## REQUIRED WORK:
In the blog post dated April 7, 2013, how much has the writer's swelling gone down, according to the writer and the writer's mom?

Sunday, April 7, 2013

Beauty in the Breakdown/Being A Friend/Supportive

Hey all!

Sorry I haven't really updated everyone in a while. It's been hectic at my house with all the stuff that we're doing to fix up the house while someone is here. We ended up having to take out the internet router to paint my room and pretty much all of upstairs so that's why I wasn't able to write at all yesterday!

Just a quick update on me physically: The swelling is still present. My mom and I have decided it has gone down somewhere between 33%-45% but it's mostly on the right side of my face because that's where they made the incision to move my jaw. I was also really dizzy yesterday and I had a MASSIVE headache and I wasn't very happy and managed to have a little breakdown of my own. It's definitely frustrating when I can't eat what I wish I could eat and it's also frustrating when nobody can understand what the heck I'm saying. This surgery definitely makes things difficult on you but it's all about keeping your eye set on the end of the tunnel. 

So I thought I'd make a little post about what it means to have a friend or people being supportive throughout this surgery. I have to admit, there are times when I'm so thankful to have my family with me through this, as my best friend moved away about a month ago. Since then, I have not taken the time to make a new one because I've never been social but I still keep in touch with my best friend, obviously.

## DATASET EXTRACT:

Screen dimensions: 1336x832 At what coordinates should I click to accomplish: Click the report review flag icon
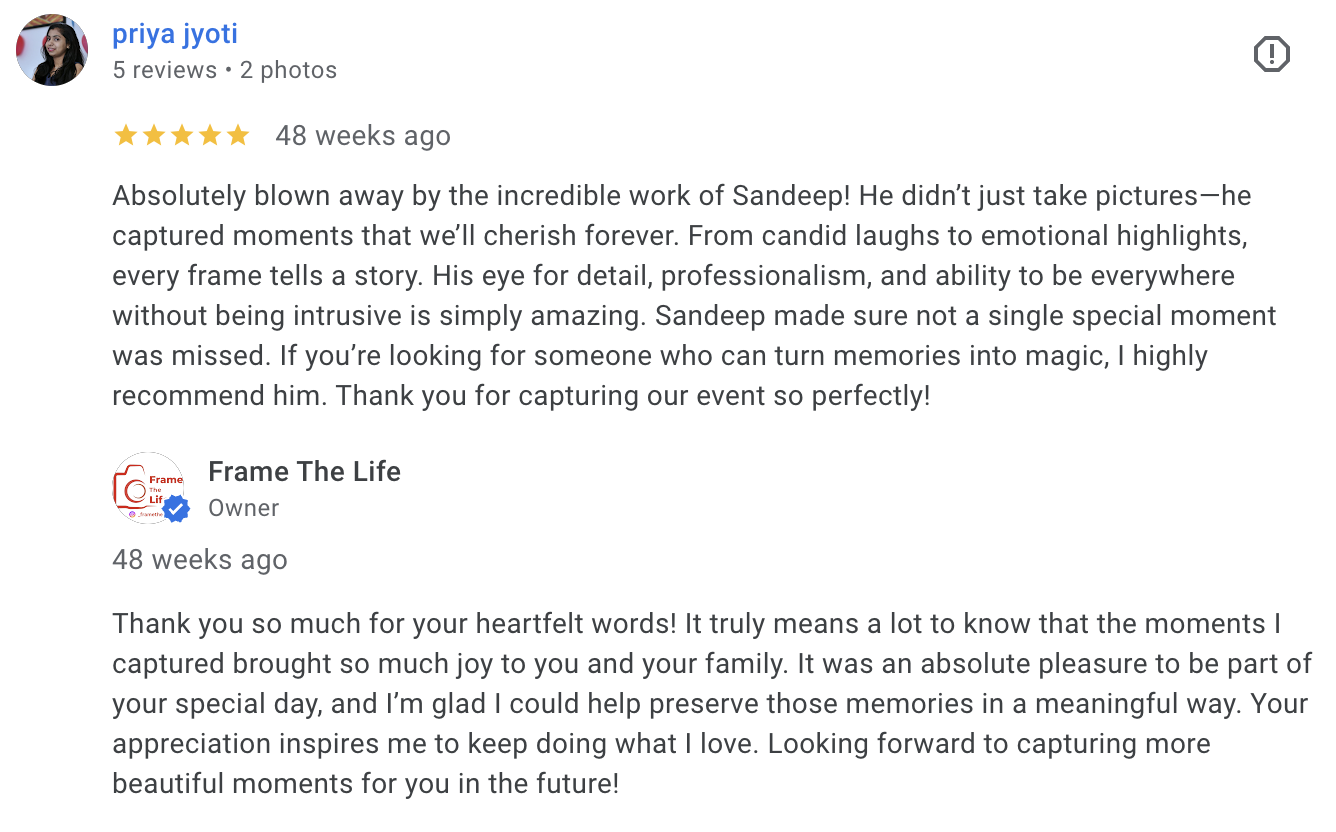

## EXPECTED OUTPUT:
Somewhere between 33% and 45%.